• _Your instructions_
Under this task are some entries; return every one of them exactly.
[[ Provided material, beginning ]]
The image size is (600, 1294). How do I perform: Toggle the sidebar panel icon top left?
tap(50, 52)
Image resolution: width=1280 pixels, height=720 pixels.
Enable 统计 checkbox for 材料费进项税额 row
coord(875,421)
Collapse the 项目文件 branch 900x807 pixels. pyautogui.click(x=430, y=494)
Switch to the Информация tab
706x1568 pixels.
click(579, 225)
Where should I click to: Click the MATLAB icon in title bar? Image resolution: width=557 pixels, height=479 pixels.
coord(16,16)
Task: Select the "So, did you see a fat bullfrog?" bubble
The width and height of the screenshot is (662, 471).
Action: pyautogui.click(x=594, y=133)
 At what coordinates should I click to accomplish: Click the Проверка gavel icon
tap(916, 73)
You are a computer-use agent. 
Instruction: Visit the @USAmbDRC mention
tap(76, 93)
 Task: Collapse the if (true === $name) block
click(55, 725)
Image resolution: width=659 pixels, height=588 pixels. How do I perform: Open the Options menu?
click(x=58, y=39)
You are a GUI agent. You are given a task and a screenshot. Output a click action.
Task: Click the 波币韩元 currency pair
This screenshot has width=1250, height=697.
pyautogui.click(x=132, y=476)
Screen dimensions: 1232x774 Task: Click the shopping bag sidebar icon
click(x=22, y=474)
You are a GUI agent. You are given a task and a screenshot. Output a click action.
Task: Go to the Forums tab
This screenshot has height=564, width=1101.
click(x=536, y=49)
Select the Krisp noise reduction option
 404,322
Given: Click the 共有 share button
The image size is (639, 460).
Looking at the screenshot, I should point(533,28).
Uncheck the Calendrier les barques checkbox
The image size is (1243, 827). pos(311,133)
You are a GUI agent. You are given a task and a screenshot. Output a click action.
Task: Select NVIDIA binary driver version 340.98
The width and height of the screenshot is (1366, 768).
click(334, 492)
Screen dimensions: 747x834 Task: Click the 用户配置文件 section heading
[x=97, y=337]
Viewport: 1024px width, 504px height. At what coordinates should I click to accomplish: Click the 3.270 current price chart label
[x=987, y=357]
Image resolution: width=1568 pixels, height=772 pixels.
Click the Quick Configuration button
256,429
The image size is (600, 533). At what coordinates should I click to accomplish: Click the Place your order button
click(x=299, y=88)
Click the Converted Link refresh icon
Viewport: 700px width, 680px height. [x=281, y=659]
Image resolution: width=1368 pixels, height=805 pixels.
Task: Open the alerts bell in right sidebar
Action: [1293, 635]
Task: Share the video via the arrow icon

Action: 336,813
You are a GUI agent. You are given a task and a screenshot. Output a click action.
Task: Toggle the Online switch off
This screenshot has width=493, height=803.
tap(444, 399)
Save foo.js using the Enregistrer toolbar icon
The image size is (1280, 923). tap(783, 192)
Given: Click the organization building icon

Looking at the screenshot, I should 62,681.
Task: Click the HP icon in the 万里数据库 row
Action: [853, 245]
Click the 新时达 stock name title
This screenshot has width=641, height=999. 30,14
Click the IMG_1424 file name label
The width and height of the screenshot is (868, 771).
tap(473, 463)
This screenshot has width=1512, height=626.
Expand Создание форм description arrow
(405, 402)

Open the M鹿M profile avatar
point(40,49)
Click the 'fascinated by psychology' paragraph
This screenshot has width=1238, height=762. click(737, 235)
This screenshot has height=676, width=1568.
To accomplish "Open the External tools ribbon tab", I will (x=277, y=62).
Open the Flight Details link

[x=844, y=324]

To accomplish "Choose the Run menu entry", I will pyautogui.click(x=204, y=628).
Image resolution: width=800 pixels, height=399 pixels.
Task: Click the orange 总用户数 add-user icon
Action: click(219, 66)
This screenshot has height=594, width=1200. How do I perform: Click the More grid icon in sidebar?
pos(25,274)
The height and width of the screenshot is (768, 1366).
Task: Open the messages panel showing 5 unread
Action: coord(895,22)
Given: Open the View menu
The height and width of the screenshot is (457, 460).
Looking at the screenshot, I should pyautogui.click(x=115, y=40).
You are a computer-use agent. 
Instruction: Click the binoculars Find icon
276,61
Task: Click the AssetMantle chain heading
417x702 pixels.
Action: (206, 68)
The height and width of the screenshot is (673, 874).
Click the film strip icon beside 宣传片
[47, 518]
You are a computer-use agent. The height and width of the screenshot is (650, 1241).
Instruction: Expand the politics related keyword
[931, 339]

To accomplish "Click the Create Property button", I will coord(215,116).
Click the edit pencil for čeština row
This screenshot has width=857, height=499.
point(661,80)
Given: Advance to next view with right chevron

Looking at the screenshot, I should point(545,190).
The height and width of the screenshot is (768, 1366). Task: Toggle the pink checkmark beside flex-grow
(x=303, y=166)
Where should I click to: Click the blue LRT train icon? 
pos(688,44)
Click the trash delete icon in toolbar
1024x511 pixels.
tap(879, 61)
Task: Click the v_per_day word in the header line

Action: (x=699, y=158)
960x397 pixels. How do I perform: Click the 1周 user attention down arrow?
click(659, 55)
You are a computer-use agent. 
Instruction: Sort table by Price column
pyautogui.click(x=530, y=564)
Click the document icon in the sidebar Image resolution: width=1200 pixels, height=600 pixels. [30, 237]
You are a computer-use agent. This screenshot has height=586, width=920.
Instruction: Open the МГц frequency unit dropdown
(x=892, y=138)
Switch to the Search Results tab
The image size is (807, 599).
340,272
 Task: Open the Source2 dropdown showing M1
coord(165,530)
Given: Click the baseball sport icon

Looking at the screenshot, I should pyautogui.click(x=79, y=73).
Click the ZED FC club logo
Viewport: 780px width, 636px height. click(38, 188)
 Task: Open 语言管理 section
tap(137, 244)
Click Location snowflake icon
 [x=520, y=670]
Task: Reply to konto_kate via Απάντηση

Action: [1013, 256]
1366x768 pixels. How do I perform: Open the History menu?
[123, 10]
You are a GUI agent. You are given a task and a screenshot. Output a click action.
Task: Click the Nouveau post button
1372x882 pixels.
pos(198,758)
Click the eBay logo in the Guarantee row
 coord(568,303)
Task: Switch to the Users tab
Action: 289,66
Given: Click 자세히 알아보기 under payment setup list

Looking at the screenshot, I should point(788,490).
[[ Provided material, end ]]
• _Written solution_
The image size is (600, 1294). How do I perform: Toggle the sidebar panel icon top left?
tap(50, 52)
Image resolution: width=1280 pixels, height=720 pixels.
Enable 统计 checkbox for 材料费进项税额 row
coord(875,421)
Collapse the 项目文件 branch 900x807 pixels. pyautogui.click(x=430, y=494)
Switch to the Информация tab
706x1568 pixels.
click(579, 225)
Where should I click to: Click the MATLAB icon in title bar? Image resolution: width=557 pixels, height=479 pixels.
coord(16,16)
Task: Select the "So, did you see a fat bullfrog?" bubble
The width and height of the screenshot is (662, 471).
Action: pyautogui.click(x=594, y=133)
 At what coordinates should I click to accomplish: Click the Проверка gavel icon
tap(916, 73)
You are a computer-use agent. 
Instruction: Visit the @USAmbDRC mention
tap(76, 93)
 Task: Collapse the if (true === $name) block
click(55, 725)
Image resolution: width=659 pixels, height=588 pixels. How do I perform: Open the Options menu?
click(x=58, y=39)
You are a GUI agent. You are given a task and a screenshot. Output a click action.
Task: Click the 波币韩元 currency pair
This screenshot has width=1250, height=697.
pyautogui.click(x=132, y=476)
Screen dimensions: 1232x774 Task: Click the shopping bag sidebar icon
click(x=22, y=474)
You are a GUI agent. You are given a task and a screenshot. Output a click action.
Task: Go to the Forums tab
This screenshot has height=564, width=1101.
click(x=536, y=49)
Select the Krisp noise reduction option
 404,322
Given: Click the 共有 share button
The image size is (639, 460).
Looking at the screenshot, I should point(533,28).
Uncheck the Calendrier les barques checkbox
The image size is (1243, 827). pos(311,133)
You are a GUI agent. You are given a task and a screenshot. Output a click action.
Task: Select NVIDIA binary driver version 340.98
The width and height of the screenshot is (1366, 768).
click(334, 492)
Screen dimensions: 747x834 Task: Click the 用户配置文件 section heading
[x=97, y=337]
Viewport: 1024px width, 504px height. At what coordinates should I click to accomplish: Click the 3.270 current price chart label
[x=987, y=357]
Image resolution: width=1568 pixels, height=772 pixels.
Click the Quick Configuration button
256,429
The image size is (600, 533). At what coordinates should I click to accomplish: Click the Place your order button
click(x=299, y=88)
Click the Converted Link refresh icon
Viewport: 700px width, 680px height. [x=281, y=659]
Image resolution: width=1368 pixels, height=805 pixels.
Task: Open the alerts bell in right sidebar
Action: [1293, 635]
Task: Share the video via the arrow icon

Action: 336,813
You are a GUI agent. You are given a task and a screenshot. Output a click action.
Task: Toggle the Online switch off
This screenshot has width=493, height=803.
tap(444, 399)
Save foo.js using the Enregistrer toolbar icon
The image size is (1280, 923). tap(783, 192)
Given: Click the organization building icon

Looking at the screenshot, I should 62,681.
Task: Click the HP icon in the 万里数据库 row
Action: [853, 245]
Click the 新时达 stock name title
This screenshot has width=641, height=999. 30,14
Click the IMG_1424 file name label
The width and height of the screenshot is (868, 771).
tap(473, 463)
This screenshot has width=1512, height=626.
Expand Создание форм description arrow
(405, 402)

Open the M鹿M profile avatar
point(40,49)
Click the 'fascinated by psychology' paragraph
This screenshot has width=1238, height=762. click(737, 235)
This screenshot has height=676, width=1568.
To accomplish "Open the External tools ribbon tab", I will (x=277, y=62).
Open the Flight Details link

[x=844, y=324]

To accomplish "Choose the Run menu entry", I will pyautogui.click(x=204, y=628).
Image resolution: width=800 pixels, height=399 pixels.
Task: Click the orange 总用户数 add-user icon
Action: click(219, 66)
This screenshot has height=594, width=1200. How do I perform: Click the More grid icon in sidebar?
pos(25,274)
The height and width of the screenshot is (768, 1366).
Task: Open the messages panel showing 5 unread
Action: coord(895,22)
Given: Open the View menu
The height and width of the screenshot is (457, 460).
Looking at the screenshot, I should pyautogui.click(x=115, y=40).
You are a computer-use agent. 
Instruction: Click the binoculars Find icon
276,61
Task: Click the AssetMantle chain heading
417x702 pixels.
Action: (206, 68)
The height and width of the screenshot is (673, 874).
Click the film strip icon beside 宣传片
[47, 518]
You are a computer-use agent. The height and width of the screenshot is (650, 1241).
Instruction: Expand the politics related keyword
[931, 339]

To accomplish "Click the Create Property button", I will coord(215,116).
Click the edit pencil for čeština row
This screenshot has width=857, height=499.
point(661,80)
Given: Advance to next view with right chevron

Looking at the screenshot, I should point(545,190).
The height and width of the screenshot is (768, 1366). Task: Toggle the pink checkmark beside flex-grow
(x=303, y=166)
Where should I click to: Click the blue LRT train icon? 
pos(688,44)
Click the trash delete icon in toolbar
1024x511 pixels.
tap(879, 61)
Task: Click the v_per_day word in the header line

Action: (x=699, y=158)
960x397 pixels. How do I perform: Click the 1周 user attention down arrow?
click(659, 55)
You are a computer-use agent. 
Instruction: Sort table by Price column
pyautogui.click(x=530, y=564)
Click the document icon in the sidebar Image resolution: width=1200 pixels, height=600 pixels. [30, 237]
You are a computer-use agent. This screenshot has height=586, width=920.
Instruction: Open the МГц frequency unit dropdown
(x=892, y=138)
Switch to the Search Results tab
The image size is (807, 599).
340,272
 Task: Open the Source2 dropdown showing M1
coord(165,530)
Given: Click the baseball sport icon

Looking at the screenshot, I should pyautogui.click(x=79, y=73).
Click the ZED FC club logo
Viewport: 780px width, 636px height. click(38, 188)
 Task: Open 语言管理 section
tap(137, 244)
Click Location snowflake icon
 [x=520, y=670]
Task: Reply to konto_kate via Απάντηση

Action: [1013, 256]
1366x768 pixels. How do I perform: Open the History menu?
[123, 10]
You are a GUI agent. You are given a task and a screenshot. Output a click action.
Task: Click the Nouveau post button
1372x882 pixels.
pos(198,758)
Click the eBay logo in the Guarantee row
 coord(568,303)
Task: Switch to the Users tab
Action: 289,66
Given: Click 자세히 알아보기 under payment setup list

Looking at the screenshot, I should point(788,490).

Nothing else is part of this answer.